_Task description_
Reproduce every one of the dataset rows below verbatim, with no changes.

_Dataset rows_
++++++++
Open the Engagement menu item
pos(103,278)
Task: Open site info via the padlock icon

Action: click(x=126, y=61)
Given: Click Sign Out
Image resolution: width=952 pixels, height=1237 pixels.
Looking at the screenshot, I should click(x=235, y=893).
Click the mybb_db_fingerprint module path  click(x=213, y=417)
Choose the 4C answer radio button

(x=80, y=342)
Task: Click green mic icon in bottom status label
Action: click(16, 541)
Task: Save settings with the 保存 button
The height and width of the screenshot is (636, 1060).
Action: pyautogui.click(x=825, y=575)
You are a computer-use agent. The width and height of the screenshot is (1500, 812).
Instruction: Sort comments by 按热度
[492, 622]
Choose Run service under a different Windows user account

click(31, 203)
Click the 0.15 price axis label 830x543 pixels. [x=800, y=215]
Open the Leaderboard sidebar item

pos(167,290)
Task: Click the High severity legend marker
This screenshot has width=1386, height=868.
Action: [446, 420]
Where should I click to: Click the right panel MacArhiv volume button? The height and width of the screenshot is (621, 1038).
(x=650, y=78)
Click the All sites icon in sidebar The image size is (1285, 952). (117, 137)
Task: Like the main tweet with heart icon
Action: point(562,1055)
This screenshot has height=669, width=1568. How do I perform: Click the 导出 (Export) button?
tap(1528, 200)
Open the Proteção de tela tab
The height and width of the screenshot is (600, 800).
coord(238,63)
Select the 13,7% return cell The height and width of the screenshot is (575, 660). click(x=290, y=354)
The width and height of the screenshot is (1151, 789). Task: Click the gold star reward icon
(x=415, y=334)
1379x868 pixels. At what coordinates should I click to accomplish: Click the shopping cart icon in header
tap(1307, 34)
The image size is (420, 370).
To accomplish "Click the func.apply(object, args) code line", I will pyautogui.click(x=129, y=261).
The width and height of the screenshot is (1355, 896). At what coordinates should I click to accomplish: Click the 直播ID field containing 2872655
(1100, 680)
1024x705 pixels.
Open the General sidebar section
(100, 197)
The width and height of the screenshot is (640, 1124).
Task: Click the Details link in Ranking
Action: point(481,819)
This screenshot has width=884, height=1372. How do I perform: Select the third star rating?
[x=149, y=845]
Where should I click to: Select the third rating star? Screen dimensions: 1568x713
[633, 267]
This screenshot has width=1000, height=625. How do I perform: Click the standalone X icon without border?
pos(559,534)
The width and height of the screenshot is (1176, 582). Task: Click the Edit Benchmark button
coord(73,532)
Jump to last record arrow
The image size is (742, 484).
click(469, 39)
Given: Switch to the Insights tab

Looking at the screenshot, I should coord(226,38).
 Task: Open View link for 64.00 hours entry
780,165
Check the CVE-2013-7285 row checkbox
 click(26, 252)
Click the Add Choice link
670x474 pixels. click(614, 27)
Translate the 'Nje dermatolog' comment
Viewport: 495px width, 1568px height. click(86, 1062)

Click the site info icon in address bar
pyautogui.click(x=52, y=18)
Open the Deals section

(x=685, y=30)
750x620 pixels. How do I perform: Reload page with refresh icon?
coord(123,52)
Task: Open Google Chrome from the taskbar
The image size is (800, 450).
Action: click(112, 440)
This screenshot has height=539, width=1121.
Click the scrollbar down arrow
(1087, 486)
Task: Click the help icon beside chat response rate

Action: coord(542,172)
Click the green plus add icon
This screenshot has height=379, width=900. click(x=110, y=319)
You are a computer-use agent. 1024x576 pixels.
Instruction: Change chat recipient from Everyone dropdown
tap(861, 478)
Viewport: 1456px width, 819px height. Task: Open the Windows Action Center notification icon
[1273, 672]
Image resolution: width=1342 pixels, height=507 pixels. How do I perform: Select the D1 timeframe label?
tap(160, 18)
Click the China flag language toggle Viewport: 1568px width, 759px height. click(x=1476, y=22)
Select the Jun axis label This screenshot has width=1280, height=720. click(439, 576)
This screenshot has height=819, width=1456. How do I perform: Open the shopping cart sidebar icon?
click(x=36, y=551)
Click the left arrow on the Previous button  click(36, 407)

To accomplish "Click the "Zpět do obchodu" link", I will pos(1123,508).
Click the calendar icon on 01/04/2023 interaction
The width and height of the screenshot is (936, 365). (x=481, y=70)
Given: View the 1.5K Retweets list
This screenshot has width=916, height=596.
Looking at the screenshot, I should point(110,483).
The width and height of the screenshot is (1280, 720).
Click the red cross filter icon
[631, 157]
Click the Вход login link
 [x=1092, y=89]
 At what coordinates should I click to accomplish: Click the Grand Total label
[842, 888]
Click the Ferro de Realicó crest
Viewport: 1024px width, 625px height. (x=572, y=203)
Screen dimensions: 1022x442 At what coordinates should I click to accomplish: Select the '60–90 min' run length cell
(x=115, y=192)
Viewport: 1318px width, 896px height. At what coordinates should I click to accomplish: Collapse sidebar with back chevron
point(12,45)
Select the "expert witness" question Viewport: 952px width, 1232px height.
++++++++
_Exercise answer_
Open the Engagement menu item
pos(103,278)
Task: Open site info via the padlock icon

Action: click(x=126, y=61)
Given: Click Sign Out
Image resolution: width=952 pixels, height=1237 pixels.
Looking at the screenshot, I should click(x=235, y=893).
Click the mybb_db_fingerprint module path  click(x=213, y=417)
Choose the 4C answer radio button

(x=80, y=342)
Task: Click green mic icon in bottom status label
Action: click(16, 541)
Task: Save settings with the 保存 button
The height and width of the screenshot is (636, 1060).
Action: pyautogui.click(x=825, y=575)
You are a computer-use agent. The width and height of the screenshot is (1500, 812).
Instruction: Sort comments by 按热度
[492, 622]
Choose Run service under a different Windows user account

click(31, 203)
Click the 0.15 price axis label 830x543 pixels. [x=800, y=215]
Open the Leaderboard sidebar item

pos(167,290)
Task: Click the High severity legend marker
This screenshot has width=1386, height=868.
Action: [446, 420]
Where should I click to: Click the right panel MacArhiv volume button? The height and width of the screenshot is (621, 1038).
(x=650, y=78)
Click the All sites icon in sidebar The image size is (1285, 952). (117, 137)
Task: Like the main tweet with heart icon
Action: point(562,1055)
This screenshot has height=669, width=1568. How do I perform: Click the 导出 (Export) button?
tap(1528, 200)
Open the Proteção de tela tab
The height and width of the screenshot is (600, 800).
coord(238,63)
Select the 13,7% return cell The height and width of the screenshot is (575, 660). click(x=290, y=354)
The width and height of the screenshot is (1151, 789). Task: Click the gold star reward icon
(x=415, y=334)
1379x868 pixels. At what coordinates should I click to accomplish: Click the shopping cart icon in header
tap(1307, 34)
The image size is (420, 370).
To accomplish "Click the func.apply(object, args) code line", I will pyautogui.click(x=129, y=261).
The width and height of the screenshot is (1355, 896). At what coordinates should I click to accomplish: Click the 直播ID field containing 2872655
(1100, 680)
1024x705 pixels.
Open the General sidebar section
(100, 197)
The width and height of the screenshot is (640, 1124).
Task: Click the Details link in Ranking
Action: point(481,819)
This screenshot has width=884, height=1372. How do I perform: Select the third star rating?
[x=149, y=845]
Where should I click to: Select the third rating star? Screen dimensions: 1568x713
[633, 267]
This screenshot has width=1000, height=625. How do I perform: Click the standalone X icon without border?
pos(559,534)
The width and height of the screenshot is (1176, 582). Task: Click the Edit Benchmark button
coord(73,532)
Jump to last record arrow
The image size is (742, 484).
click(469, 39)
Given: Switch to the Insights tab

Looking at the screenshot, I should coord(226,38).
 Task: Open View link for 64.00 hours entry
780,165
Check the CVE-2013-7285 row checkbox
 click(26, 252)
Click the Add Choice link
670x474 pixels. click(614, 27)
Translate the 'Nje dermatolog' comment
Viewport: 495px width, 1568px height. click(86, 1062)

Click the site info icon in address bar
pyautogui.click(x=52, y=18)
Open the Deals section

(x=685, y=30)
750x620 pixels. How do I perform: Reload page with refresh icon?
coord(123,52)
Task: Open Google Chrome from the taskbar
The image size is (800, 450).
Action: click(112, 440)
This screenshot has height=539, width=1121.
Click the scrollbar down arrow
(1087, 486)
Task: Click the help icon beside chat response rate

Action: coord(542,172)
Click the green plus add icon
This screenshot has height=379, width=900. click(x=110, y=319)
You are a computer-use agent. 1024x576 pixels.
Instruction: Change chat recipient from Everyone dropdown
tap(861, 478)
Viewport: 1456px width, 819px height. Task: Open the Windows Action Center notification icon
[1273, 672]
Image resolution: width=1342 pixels, height=507 pixels. How do I perform: Select the D1 timeframe label?
tap(160, 18)
Click the China flag language toggle Viewport: 1568px width, 759px height. click(x=1476, y=22)
Select the Jun axis label This screenshot has width=1280, height=720. click(439, 576)
This screenshot has height=819, width=1456. How do I perform: Open the shopping cart sidebar icon?
click(x=36, y=551)
Click the left arrow on the Previous button  click(36, 407)

To accomplish "Click the "Zpět do obchodu" link", I will pos(1123,508).
Click the calendar icon on 01/04/2023 interaction
The width and height of the screenshot is (936, 365). (x=481, y=70)
Given: View the 1.5K Retweets list
This screenshot has width=916, height=596.
Looking at the screenshot, I should point(110,483).
The width and height of the screenshot is (1280, 720).
Click the red cross filter icon
[631, 157]
Click the Вход login link
 [x=1092, y=89]
 At what coordinates should I click to accomplish: Click the Grand Total label
[842, 888]
Click the Ferro de Realicó crest
Viewport: 1024px width, 625px height. (x=572, y=203)
Screen dimensions: 1022x442 At what coordinates should I click to accomplish: Select the '60–90 min' run length cell
(x=115, y=192)
Viewport: 1318px width, 896px height. At what coordinates should I click to accomplish: Collapse sidebar with back chevron
point(12,45)
Select the "expert witness" question Viewport: 952px width, 1232px height.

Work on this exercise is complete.